* [ACTIVITY] Each line in the records that mentions the word "icon" needs to be listed.

===== ENTRIES PROVIDED =====

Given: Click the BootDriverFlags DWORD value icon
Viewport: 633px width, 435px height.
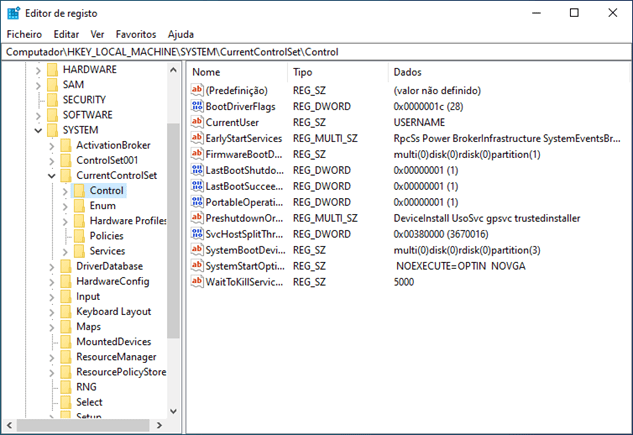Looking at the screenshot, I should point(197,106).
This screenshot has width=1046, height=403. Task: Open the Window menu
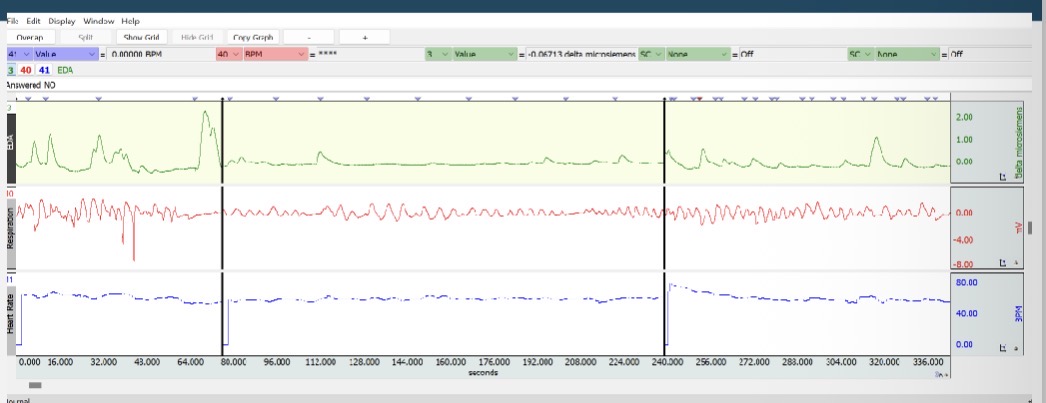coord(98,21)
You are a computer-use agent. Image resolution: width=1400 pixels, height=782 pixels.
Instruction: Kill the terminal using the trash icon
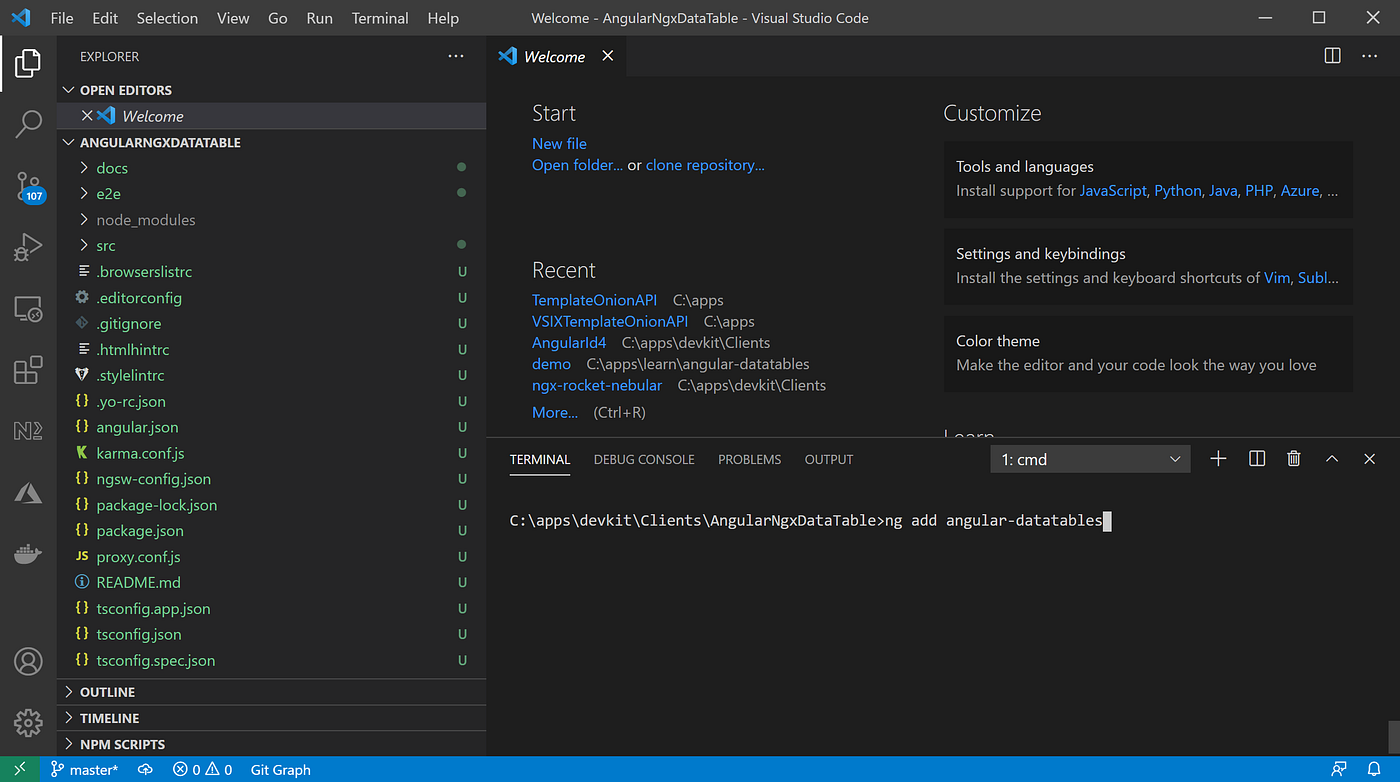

=====

* [TASK RESPONSE]
Given: Click the BootDriverFlags DWORD value icon
Instruction: Kill the terminal using the trash icon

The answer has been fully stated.